Existe dentro de nós um lugar doce e sereno onde podemos tocar nossas mais tenras alegrias. Nele nos deixamos ouvir, nos fazemos entender, nos permitimos refletir. Nele dedilhamos as páginas dos livros que nos encantaram, as lembranças mais queridas, aquelas que marcaram a pele e o sentir. Nele voltamos para os momentos vividos no amor, na alegria de boas descobertas, na candura de canções que nos embalaram enquanto chorávamos calados nossas decepções.
Nas janelas desse nosso recôndito particular estão as paisagens mais lindas que nossos olhos tocaram, os melhores gestos, os olhares mais doces que ganhamos na vida. Está tudo que um dia teve valor para nós e que ainda tem. Estão pensamentos, canções, entes amados e bichos da infância, com suas belezas e despidos da fragilidade do tempo. Nesse reduto está tudo de bom que nos fez o que somos hoje. Em nosso mundo interior, está o nosso coração. E sempre que possível nos convém voltar a ele.
Muitas vezes, nos esquecemos quão importante é nos permitir um pouquinho de uma solidão mansa e produtiva. Quão importante são as palavras de um livro estimado, as cenas de um filme querido, a comida de um restaurante conhecido, a lembrança de um amigo. Quão tocante é passear por um museu silencioso em companhia dos próprios pensamentos. Quão confortante é reviver na memória o melhor do amor e tirar de lá forças para novamente amar.

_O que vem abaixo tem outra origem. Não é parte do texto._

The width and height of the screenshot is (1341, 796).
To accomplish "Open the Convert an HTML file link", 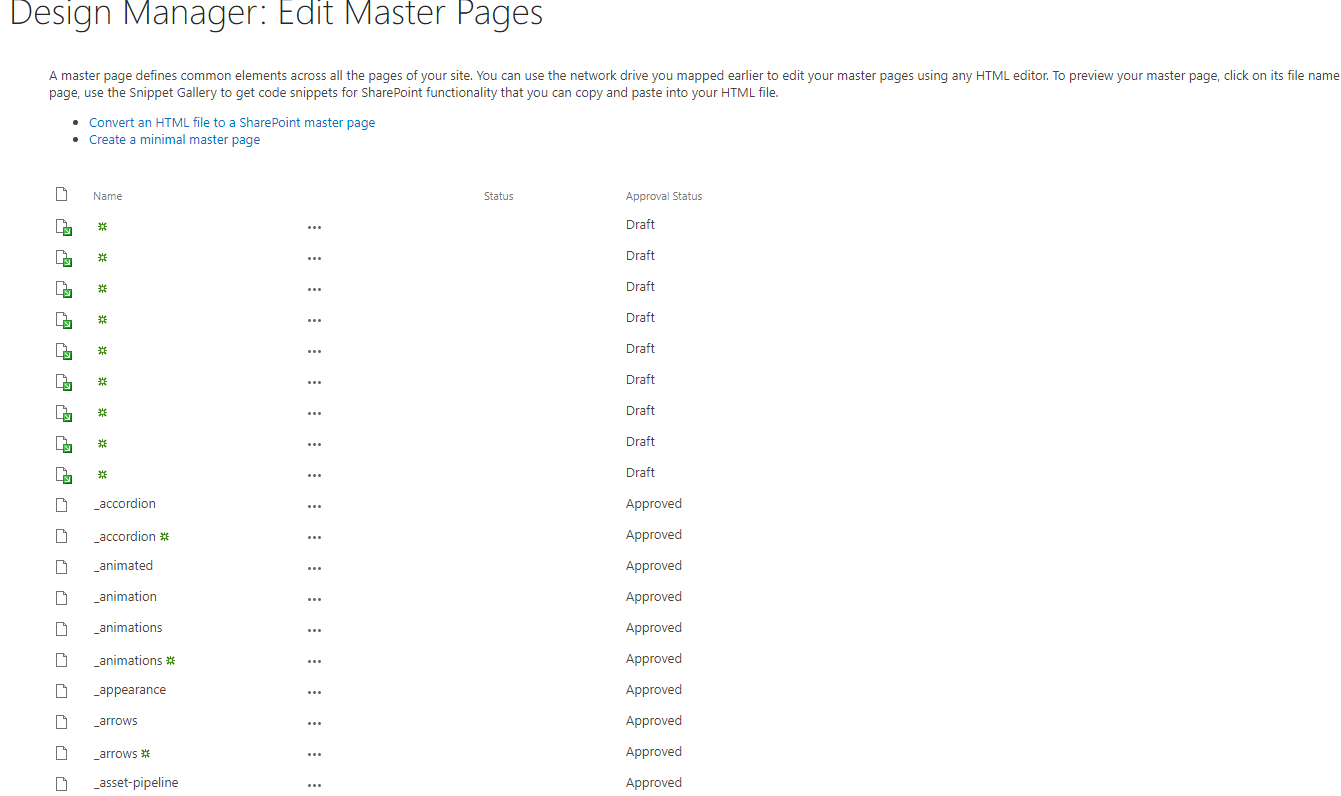I will click(232, 122).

Ter-nos como objeto do nosso amor mais cuidadoso é uma benção e não nos convém dar ouvidos aos que dizem ser egoísmo nosso separar um pedaço de tempo só para nós. Sem esses momentos particulares corremos o risco de morrermos de fome. E essa fome não é aquela que míngua o corpo, não. Essa fome é uma outra, estranha e triste, que nos permite viver até os cem anos, mas que antes disso suga, de canudinho, toda nossa animação para com a vida.
Sempre que me encontro com pessoas que sorriem com os dentes, mas que efetivamente não expressam qualquer emoção, fico sentida, pois em minha frente vejo aqueles que efetivamente já se foram. E ao lado de pessoas assim, aos poucos, também morremos.
A nossa expectativa de vida aumentou muito nas últimas décadas mas, bem poucos chegam efetivamente vivos até o final. E eu ouso dizer que esses poucos são aqueles que protegeram, com afinco, o direito de voltarem a eles sempre que possível. São os que não se deixaram apagar pelas obrigações e desventuras do viver, são os que souberam da importância desse espaço interior tão belo e particular, mantendo-o sempre arejado e bem cuidado, iluminado pelas melhores ideias e vivências, repleto de sonhos, destrancado e sedento por mais daquilo que faz o coração bater mais forte.